The United States has only five percent of the world’s population, but somewhere between 35 and 50 percent of the world’s privately owned guns. Is it a surprise, then, that we have significantly higher rates of gun violence?
According to research published by the National Institutes of Health, homicide rates in the U.S. are 6.9 times higher than they are in other high-income nations. For 15- to 24-year-olds, the homicide rate is 42.7 times higher. Firearm suicide rates are 5.8 times higher in America than in other countries, even though the overall suicide rates are 30 percent lower.

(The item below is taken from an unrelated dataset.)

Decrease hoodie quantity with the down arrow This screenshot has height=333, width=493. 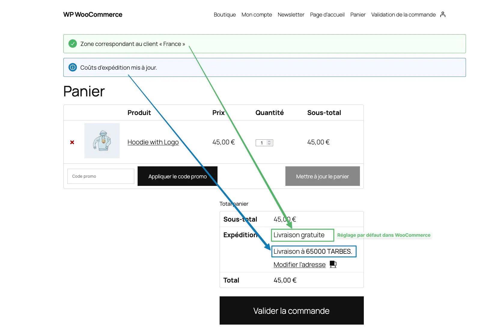pyautogui.click(x=269, y=144)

A succession of high-profile massacres–Columbine, Virginia Tech, Sandy Hook–has taken place against a baseline of daily gun deaths that rarely make the national headlines: murders, suicides, accidental killings. Since the December 14 mass murder at Sandy Hook Elementary School in Newtown, Connecticut, in which 20 children and six adults were gunned down by a heavily armed man, there have been well over 3,300 gun-related deaths in America. If current trends continue, gun deaths are projected to exceed traffic deaths for the first time by the year 2015.

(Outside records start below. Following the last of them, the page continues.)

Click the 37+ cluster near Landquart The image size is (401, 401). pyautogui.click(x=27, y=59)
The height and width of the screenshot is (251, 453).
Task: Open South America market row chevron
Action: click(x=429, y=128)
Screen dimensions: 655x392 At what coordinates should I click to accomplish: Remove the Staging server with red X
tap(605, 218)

So what is being done? At the federal level, nothing.
Earlier this month the Senate not only struck down legislation to ban assault weapons and high-capacity gun magazines, it also struck down–at the will of a 45-member minority–a bipartison compromise to expand background checks for gun buyers, a measure supported by 90 percent of the American people.

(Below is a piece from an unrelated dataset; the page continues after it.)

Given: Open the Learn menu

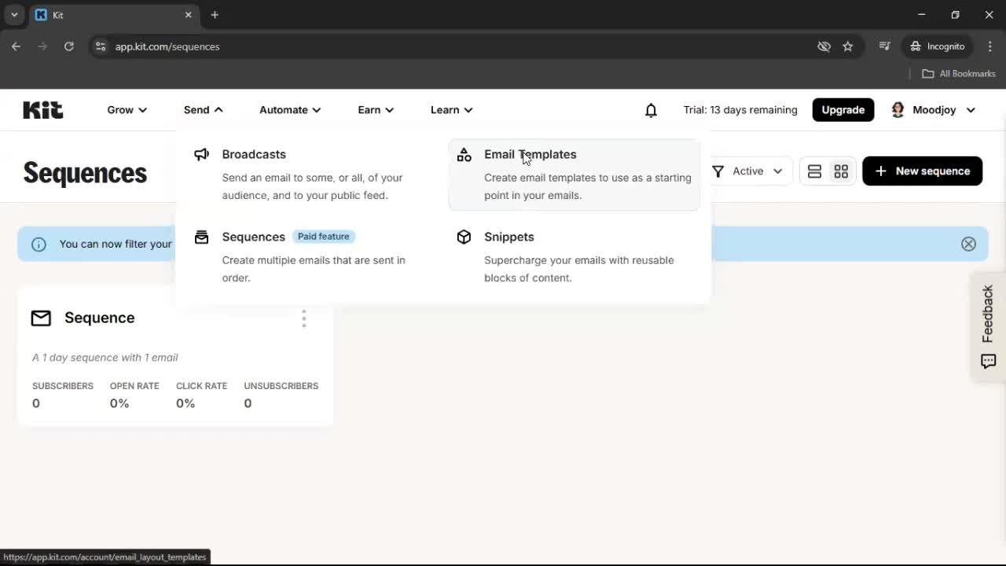Looking at the screenshot, I should click(450, 110).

In response to the paralysis (some would say cowardice) on Capitol Hill, a group of 23 prominent cartoonists, including Garry Trudeau, Ruben Bolling, Art Spiegelman and Tom Tomorrow, have joined forces to fight back against the gun lobby. The cartoon (above) was organized by Mayors Against Illegal Guns, and is narrated by actors Julianne Moore and Philip Seymour Hoffman.
“Enough. Demand action,” say Moore and Hoffman. “As a dad, as a mom, as a husband, as a wife, as a family, as a friend. As an American. It’s time. We can’t back down. It’s time for our leaders to act right now. Demand action”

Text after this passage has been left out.